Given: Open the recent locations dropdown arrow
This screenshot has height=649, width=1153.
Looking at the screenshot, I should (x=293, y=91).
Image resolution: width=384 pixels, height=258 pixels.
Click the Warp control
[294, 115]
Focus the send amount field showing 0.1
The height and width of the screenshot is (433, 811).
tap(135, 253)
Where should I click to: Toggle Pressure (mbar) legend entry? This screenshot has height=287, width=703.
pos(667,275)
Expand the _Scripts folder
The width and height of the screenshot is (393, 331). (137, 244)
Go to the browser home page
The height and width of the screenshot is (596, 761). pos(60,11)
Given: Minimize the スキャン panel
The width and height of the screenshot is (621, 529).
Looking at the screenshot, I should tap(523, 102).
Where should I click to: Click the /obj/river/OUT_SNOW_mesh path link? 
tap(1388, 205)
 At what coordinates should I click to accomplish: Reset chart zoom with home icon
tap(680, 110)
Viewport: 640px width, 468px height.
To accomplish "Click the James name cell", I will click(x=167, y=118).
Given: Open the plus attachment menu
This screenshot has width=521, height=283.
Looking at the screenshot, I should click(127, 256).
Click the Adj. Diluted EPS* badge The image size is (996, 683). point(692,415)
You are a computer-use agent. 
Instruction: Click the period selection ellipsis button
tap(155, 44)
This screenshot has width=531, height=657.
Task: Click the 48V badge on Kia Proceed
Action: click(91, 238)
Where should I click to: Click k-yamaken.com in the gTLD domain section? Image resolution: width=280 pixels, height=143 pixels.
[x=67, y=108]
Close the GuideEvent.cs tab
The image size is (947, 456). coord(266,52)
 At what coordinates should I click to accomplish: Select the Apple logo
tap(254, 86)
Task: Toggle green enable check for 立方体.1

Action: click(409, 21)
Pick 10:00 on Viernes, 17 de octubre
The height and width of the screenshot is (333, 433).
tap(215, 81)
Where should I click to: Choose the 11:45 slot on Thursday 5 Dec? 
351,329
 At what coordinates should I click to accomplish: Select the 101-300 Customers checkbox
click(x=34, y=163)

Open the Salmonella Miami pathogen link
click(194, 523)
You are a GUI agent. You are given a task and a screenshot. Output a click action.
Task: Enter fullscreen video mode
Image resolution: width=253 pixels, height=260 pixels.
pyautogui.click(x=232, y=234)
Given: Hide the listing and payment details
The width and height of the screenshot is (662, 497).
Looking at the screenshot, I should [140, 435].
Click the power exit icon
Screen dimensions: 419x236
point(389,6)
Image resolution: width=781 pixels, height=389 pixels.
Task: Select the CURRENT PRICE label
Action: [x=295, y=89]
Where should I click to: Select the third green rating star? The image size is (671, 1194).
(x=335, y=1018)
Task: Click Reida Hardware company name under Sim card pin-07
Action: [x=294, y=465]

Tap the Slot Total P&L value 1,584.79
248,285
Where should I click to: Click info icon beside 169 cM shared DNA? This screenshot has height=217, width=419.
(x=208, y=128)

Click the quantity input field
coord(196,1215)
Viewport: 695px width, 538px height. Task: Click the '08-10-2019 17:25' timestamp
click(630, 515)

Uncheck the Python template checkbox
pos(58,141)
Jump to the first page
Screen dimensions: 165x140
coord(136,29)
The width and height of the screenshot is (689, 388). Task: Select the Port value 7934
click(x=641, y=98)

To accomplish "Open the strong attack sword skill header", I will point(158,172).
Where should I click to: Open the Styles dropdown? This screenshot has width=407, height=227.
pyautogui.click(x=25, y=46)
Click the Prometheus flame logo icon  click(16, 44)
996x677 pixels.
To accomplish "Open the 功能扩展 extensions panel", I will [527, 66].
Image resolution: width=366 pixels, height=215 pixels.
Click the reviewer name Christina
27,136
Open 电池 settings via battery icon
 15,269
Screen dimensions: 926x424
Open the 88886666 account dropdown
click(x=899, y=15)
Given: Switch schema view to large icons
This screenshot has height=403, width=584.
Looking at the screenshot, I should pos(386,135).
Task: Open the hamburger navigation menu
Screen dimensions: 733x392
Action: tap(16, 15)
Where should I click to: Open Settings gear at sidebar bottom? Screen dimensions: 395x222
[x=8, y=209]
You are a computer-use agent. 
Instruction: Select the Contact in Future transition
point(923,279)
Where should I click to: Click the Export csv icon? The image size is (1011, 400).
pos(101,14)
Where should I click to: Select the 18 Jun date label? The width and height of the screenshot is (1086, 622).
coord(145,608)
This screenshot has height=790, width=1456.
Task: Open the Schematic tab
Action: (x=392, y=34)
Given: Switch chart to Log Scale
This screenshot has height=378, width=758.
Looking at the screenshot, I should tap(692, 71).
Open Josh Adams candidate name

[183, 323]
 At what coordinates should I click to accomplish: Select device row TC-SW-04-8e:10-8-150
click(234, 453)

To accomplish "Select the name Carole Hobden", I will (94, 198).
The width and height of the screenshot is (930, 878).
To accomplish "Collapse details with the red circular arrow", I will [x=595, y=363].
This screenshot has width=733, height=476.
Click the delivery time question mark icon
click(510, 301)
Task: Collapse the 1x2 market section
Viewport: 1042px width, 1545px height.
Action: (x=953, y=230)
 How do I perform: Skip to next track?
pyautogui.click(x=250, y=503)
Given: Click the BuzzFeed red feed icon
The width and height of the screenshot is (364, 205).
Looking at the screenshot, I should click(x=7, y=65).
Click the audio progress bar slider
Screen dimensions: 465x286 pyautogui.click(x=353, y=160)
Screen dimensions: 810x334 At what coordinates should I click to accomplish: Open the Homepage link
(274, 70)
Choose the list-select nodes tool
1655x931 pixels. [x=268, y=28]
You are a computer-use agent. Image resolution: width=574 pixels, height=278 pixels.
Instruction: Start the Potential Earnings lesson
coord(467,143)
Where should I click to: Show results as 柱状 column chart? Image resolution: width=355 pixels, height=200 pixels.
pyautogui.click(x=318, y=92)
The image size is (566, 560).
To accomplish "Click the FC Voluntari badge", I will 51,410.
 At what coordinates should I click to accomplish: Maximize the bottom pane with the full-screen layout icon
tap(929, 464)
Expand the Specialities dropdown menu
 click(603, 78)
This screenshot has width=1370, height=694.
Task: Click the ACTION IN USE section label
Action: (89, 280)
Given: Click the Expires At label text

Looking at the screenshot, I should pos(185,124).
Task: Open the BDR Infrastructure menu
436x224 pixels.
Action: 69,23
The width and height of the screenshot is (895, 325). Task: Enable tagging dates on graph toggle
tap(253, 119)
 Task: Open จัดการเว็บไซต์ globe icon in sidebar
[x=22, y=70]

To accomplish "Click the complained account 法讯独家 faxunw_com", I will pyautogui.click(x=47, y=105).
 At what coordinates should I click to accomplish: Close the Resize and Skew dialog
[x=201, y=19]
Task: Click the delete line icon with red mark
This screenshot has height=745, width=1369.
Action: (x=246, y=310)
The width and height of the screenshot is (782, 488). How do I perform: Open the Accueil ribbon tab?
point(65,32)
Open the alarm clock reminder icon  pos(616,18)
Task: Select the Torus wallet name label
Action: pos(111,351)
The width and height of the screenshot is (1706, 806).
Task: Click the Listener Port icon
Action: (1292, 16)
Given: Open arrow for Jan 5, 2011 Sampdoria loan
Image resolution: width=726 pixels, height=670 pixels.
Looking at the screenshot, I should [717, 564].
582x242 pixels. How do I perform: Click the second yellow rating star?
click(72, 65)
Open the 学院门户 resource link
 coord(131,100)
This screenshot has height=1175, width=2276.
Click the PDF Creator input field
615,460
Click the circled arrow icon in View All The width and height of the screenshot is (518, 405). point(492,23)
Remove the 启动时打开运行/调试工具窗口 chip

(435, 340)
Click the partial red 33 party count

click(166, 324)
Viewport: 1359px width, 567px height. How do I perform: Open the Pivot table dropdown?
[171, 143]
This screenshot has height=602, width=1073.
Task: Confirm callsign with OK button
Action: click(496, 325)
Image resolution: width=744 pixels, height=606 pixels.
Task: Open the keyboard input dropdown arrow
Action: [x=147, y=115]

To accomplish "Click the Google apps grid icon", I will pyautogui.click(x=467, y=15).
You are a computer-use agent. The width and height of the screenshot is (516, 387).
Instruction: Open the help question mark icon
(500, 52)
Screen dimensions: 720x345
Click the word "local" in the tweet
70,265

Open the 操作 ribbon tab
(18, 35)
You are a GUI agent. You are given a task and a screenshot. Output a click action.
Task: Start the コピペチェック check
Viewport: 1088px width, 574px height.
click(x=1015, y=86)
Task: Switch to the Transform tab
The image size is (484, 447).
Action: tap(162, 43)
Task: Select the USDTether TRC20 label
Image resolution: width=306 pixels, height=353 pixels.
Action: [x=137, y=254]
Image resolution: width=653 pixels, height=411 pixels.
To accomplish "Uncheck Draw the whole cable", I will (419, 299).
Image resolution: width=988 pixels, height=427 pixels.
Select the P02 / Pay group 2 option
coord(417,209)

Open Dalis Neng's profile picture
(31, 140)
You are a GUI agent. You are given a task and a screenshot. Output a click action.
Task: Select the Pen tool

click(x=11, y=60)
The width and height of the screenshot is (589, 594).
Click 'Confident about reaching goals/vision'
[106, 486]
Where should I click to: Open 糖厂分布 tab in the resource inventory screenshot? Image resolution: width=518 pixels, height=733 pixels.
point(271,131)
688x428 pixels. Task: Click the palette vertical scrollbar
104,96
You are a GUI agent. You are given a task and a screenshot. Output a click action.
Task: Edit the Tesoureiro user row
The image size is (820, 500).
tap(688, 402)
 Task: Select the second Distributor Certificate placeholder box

- [What the task asks]
All lines in the preceding records that hold the word "computer" need to be copied.

- [Task output]
You are a computer-use agent. 
You are a computer-use agent. 
You are a computer-use agent. Image resolution: width=574 pixels, height=278 pixels.
You are a computer-use agent. The width and height of the screenshot is (516, 387).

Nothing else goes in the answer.